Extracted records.
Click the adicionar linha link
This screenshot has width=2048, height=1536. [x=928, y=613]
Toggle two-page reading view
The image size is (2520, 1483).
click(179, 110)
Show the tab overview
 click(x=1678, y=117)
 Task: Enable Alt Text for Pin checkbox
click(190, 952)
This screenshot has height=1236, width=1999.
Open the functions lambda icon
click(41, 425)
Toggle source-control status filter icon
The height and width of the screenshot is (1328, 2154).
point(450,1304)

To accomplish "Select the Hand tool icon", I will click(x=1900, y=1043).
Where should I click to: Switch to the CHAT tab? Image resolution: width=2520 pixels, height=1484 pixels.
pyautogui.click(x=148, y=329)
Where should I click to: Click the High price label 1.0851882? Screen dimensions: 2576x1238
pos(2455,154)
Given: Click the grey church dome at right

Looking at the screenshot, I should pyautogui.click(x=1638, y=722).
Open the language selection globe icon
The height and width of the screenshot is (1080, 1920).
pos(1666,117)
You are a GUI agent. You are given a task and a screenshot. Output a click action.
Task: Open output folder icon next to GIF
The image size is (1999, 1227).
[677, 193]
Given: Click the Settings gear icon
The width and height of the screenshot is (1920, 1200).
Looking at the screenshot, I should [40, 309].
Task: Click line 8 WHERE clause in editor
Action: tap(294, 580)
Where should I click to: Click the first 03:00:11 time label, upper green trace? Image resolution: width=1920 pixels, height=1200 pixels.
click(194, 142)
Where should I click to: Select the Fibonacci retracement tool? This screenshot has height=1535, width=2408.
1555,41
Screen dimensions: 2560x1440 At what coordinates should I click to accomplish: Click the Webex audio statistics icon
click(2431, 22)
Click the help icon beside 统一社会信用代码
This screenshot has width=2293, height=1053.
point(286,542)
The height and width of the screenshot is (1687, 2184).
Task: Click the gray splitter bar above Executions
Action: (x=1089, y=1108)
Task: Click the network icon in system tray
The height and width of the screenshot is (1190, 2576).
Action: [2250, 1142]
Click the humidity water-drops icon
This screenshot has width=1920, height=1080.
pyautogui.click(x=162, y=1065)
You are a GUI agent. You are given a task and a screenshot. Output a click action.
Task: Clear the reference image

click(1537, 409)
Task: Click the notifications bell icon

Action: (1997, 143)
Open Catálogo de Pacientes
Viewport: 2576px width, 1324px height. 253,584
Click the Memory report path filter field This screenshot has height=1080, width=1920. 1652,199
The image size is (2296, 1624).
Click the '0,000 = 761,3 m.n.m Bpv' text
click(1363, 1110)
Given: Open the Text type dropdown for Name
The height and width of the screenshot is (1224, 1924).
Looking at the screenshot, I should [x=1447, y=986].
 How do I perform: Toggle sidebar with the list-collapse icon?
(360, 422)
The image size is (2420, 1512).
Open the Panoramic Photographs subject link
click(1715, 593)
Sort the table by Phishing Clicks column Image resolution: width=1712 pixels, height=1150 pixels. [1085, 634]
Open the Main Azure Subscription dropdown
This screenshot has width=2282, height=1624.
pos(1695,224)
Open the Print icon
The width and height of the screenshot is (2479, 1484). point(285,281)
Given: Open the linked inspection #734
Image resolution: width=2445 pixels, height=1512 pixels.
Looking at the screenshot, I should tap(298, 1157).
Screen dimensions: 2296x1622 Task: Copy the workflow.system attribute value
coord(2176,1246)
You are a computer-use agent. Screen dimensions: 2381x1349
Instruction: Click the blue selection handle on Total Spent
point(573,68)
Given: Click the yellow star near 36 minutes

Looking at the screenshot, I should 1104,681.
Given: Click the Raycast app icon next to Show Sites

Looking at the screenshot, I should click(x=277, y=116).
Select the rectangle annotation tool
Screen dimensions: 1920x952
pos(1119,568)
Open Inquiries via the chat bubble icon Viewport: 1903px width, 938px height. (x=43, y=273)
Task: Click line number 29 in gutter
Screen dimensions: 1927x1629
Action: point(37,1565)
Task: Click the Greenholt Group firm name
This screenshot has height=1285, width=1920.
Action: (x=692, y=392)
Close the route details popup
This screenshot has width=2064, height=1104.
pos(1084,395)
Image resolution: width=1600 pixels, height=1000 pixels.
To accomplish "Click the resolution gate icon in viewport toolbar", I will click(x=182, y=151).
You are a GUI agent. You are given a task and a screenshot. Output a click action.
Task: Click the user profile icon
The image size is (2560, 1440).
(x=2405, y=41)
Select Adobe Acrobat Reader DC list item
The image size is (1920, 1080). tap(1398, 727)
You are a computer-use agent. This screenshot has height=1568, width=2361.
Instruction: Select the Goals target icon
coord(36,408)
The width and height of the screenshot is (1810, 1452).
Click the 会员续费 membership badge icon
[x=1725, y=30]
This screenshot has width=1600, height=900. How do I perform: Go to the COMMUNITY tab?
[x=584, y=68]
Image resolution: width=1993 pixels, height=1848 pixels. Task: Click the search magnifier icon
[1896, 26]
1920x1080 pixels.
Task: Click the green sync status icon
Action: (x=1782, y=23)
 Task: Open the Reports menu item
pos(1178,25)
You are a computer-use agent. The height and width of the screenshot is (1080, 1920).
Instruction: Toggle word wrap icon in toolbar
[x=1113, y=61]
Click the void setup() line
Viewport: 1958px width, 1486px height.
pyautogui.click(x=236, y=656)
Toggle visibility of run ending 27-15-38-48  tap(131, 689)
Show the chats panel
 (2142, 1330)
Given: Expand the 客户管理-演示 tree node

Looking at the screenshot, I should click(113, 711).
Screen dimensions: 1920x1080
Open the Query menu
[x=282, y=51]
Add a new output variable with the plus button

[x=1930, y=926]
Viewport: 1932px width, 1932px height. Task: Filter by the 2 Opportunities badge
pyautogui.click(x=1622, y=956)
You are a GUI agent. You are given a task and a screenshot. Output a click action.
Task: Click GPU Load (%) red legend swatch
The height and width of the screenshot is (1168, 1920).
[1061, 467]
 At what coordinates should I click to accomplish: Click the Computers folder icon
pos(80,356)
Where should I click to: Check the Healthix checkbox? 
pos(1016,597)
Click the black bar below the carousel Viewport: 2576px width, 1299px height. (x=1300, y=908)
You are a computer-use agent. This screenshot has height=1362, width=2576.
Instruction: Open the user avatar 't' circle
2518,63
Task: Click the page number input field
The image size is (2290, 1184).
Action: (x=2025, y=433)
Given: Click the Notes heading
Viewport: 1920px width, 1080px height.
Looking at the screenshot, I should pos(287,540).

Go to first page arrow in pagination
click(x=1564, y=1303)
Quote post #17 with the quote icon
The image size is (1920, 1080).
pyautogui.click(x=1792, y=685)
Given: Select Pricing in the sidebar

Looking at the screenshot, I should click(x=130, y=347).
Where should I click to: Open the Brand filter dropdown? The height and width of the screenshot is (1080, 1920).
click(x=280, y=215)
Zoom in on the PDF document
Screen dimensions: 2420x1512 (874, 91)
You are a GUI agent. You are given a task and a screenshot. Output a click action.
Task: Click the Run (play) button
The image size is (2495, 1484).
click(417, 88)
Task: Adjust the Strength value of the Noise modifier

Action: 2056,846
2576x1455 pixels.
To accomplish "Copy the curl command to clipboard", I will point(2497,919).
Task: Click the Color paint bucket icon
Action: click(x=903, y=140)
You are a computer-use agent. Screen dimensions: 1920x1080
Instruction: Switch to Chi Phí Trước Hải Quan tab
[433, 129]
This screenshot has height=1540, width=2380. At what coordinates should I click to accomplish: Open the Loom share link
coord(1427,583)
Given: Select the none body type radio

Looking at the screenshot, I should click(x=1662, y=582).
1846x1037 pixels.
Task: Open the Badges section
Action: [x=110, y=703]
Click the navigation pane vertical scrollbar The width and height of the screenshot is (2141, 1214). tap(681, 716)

DESCRIPTION OF THE TASK. Please output each entry above exactly, leaving nothing out.

TASK SOLUTION.
Click the adicionar linha link
This screenshot has width=2048, height=1536. [x=928, y=613]
Toggle two-page reading view
The image size is (2520, 1483).
click(179, 110)
Show the tab overview
 click(x=1678, y=117)
 Task: Enable Alt Text for Pin checkbox
click(190, 952)
This screenshot has height=1236, width=1999.
Open the functions lambda icon
click(41, 425)
Toggle source-control status filter icon
The height and width of the screenshot is (1328, 2154).
point(450,1304)

To accomplish "Select the Hand tool icon", I will click(x=1900, y=1043).
Where should I click to: Switch to the CHAT tab? Image resolution: width=2520 pixels, height=1484 pixels.
pyautogui.click(x=148, y=329)
Where should I click to: Click the High price label 1.0851882? Screen dimensions: 2576x1238
pos(2455,154)
Given: Click the grey church dome at right

Looking at the screenshot, I should pyautogui.click(x=1638, y=722).
Open the language selection globe icon
The height and width of the screenshot is (1080, 1920).
pos(1666,117)
You are a GUI agent. You are given a task and a screenshot. Output a click action.
Task: Open output folder icon next to GIF
The image size is (1999, 1227).
[677, 193]
Given: Click the Settings gear icon
The width and height of the screenshot is (1920, 1200).
Looking at the screenshot, I should [40, 309].
Task: Click line 8 WHERE clause in editor
Action: tap(294, 580)
Where should I click to: Click the first 03:00:11 time label, upper green trace? Image resolution: width=1920 pixels, height=1200 pixels.
click(194, 142)
Where should I click to: Select the Fibonacci retracement tool? This screenshot has height=1535, width=2408.
1555,41
Screen dimensions: 2560x1440 At what coordinates should I click to accomplish: Click the Webex audio statistics icon
click(2431, 22)
Click the help icon beside 统一社会信用代码
This screenshot has width=2293, height=1053.
point(286,542)
The height and width of the screenshot is (1687, 2184).
Task: Click the gray splitter bar above Executions
Action: (x=1089, y=1108)
Task: Click the network icon in system tray
The height and width of the screenshot is (1190, 2576).
Action: [2250, 1142]
Click the humidity water-drops icon
This screenshot has width=1920, height=1080.
pyautogui.click(x=162, y=1065)
You are a GUI agent. You are given a task and a screenshot. Output a click action.
Task: Clear the reference image

click(1537, 409)
Task: Click the notifications bell icon

Action: (1997, 143)
Open Catálogo de Pacientes
Viewport: 2576px width, 1324px height. 253,584
Click the Memory report path filter field This screenshot has height=1080, width=1920. 1652,199
The image size is (2296, 1624).
Click the '0,000 = 761,3 m.n.m Bpv' text
click(1363, 1110)
Given: Open the Text type dropdown for Name
The height and width of the screenshot is (1224, 1924).
Looking at the screenshot, I should [x=1447, y=986].
 How do I perform: Toggle sidebar with the list-collapse icon?
(360, 422)
The image size is (2420, 1512).
Open the Panoramic Photographs subject link
click(1715, 593)
Sort the table by Phishing Clicks column Image resolution: width=1712 pixels, height=1150 pixels. [1085, 634]
Open the Main Azure Subscription dropdown
This screenshot has width=2282, height=1624.
pos(1695,224)
Open the Print icon
The width and height of the screenshot is (2479, 1484). point(285,281)
Given: Open the linked inspection #734
Image resolution: width=2445 pixels, height=1512 pixels.
Looking at the screenshot, I should tap(298, 1157).
Screen dimensions: 2296x1622 Task: Copy the workflow.system attribute value
coord(2176,1246)
You are a computer-use agent. Screen dimensions: 2381x1349
Instruction: Click the blue selection handle on Total Spent
point(573,68)
Given: Click the yellow star near 36 minutes

Looking at the screenshot, I should 1104,681.
Given: Click the Raycast app icon next to Show Sites

Looking at the screenshot, I should click(x=277, y=116).
Select the rectangle annotation tool
Screen dimensions: 1920x952
pos(1119,568)
Open Inquiries via the chat bubble icon Viewport: 1903px width, 938px height. (x=43, y=273)
Task: Click line number 29 in gutter
Screen dimensions: 1927x1629
Action: point(37,1565)
Task: Click the Greenholt Group firm name
This screenshot has height=1285, width=1920.
Action: (x=692, y=392)
Close the route details popup
This screenshot has width=2064, height=1104.
pos(1084,395)
Image resolution: width=1600 pixels, height=1000 pixels.
To accomplish "Click the resolution gate icon in viewport toolbar", I will click(x=182, y=151).
You are a GUI agent. You are given a task and a screenshot. Output a click action.
Task: Click the user profile icon
The image size is (2560, 1440).
(x=2405, y=41)
Select Adobe Acrobat Reader DC list item
The image size is (1920, 1080). tap(1398, 727)
You are a computer-use agent. This screenshot has height=1568, width=2361.
Instruction: Select the Goals target icon
coord(36,408)
The width and height of the screenshot is (1810, 1452).
Click the 会员续费 membership badge icon
[x=1725, y=30]
This screenshot has width=1600, height=900. How do I perform: Go to the COMMUNITY tab?
[x=584, y=68]
Image resolution: width=1993 pixels, height=1848 pixels. Task: Click the search magnifier icon
[1896, 26]
1920x1080 pixels.
Task: Click the green sync status icon
Action: (x=1782, y=23)
 Task: Open the Reports menu item
pos(1178,25)
You are a computer-use agent. The height and width of the screenshot is (1080, 1920).
Instruction: Toggle word wrap icon in toolbar
[x=1113, y=61]
Click the void setup() line
Viewport: 1958px width, 1486px height.
pyautogui.click(x=236, y=656)
Toggle visibility of run ending 27-15-38-48  tap(131, 689)
Show the chats panel
 (2142, 1330)
Given: Expand the 客户管理-演示 tree node

Looking at the screenshot, I should click(113, 711).
Screen dimensions: 1920x1080
Open the Query menu
[x=282, y=51]
Add a new output variable with the plus button

[x=1930, y=926]
Viewport: 1932px width, 1932px height. Task: Filter by the 2 Opportunities badge
pyautogui.click(x=1622, y=956)
You are a GUI agent. You are given a task and a screenshot. Output a click action.
Task: Click GPU Load (%) red legend swatch
The height and width of the screenshot is (1168, 1920).
[1061, 467]
 At what coordinates should I click to accomplish: Click the Computers folder icon
pos(80,356)
Where should I click to: Check the Healthix checkbox? 
pos(1016,597)
Click the black bar below the carousel Viewport: 2576px width, 1299px height. (x=1300, y=908)
You are a computer-use agent. This screenshot has height=1362, width=2576.
Instruction: Open the user avatar 't' circle
2518,63
Task: Click the page number input field
The image size is (2290, 1184).
Action: (x=2025, y=433)
Given: Click the Notes heading
Viewport: 1920px width, 1080px height.
Looking at the screenshot, I should pos(287,540).

Go to first page arrow in pagination
click(x=1564, y=1303)
Quote post #17 with the quote icon
The image size is (1920, 1080).
pyautogui.click(x=1792, y=685)
Given: Select Pricing in the sidebar

Looking at the screenshot, I should click(x=130, y=347).
Where should I click to: Open the Brand filter dropdown? The height and width of the screenshot is (1080, 1920).
click(x=280, y=215)
Zoom in on the PDF document
Screen dimensions: 2420x1512 (874, 91)
You are a GUI agent. You are given a task and a screenshot. Output a click action.
Task: Click the Run (play) button
The image size is (2495, 1484).
click(417, 88)
Task: Adjust the Strength value of the Noise modifier

Action: 2056,846
2576x1455 pixels.
To accomplish "Copy the curl command to clipboard", I will point(2497,919).
Task: Click the Color paint bucket icon
Action: click(x=903, y=140)
You are a computer-use agent. Screen dimensions: 1920x1080
Instruction: Switch to Chi Phí Trước Hải Quan tab
[433, 129]
This screenshot has height=1540, width=2380. At what coordinates should I click to accomplish: Open the Loom share link
coord(1427,583)
Given: Select the none body type radio

Looking at the screenshot, I should click(x=1662, y=582).
1846x1037 pixels.
Task: Open the Badges section
Action: [x=110, y=703]
Click the navigation pane vertical scrollbar The width and height of the screenshot is (2141, 1214). tap(681, 716)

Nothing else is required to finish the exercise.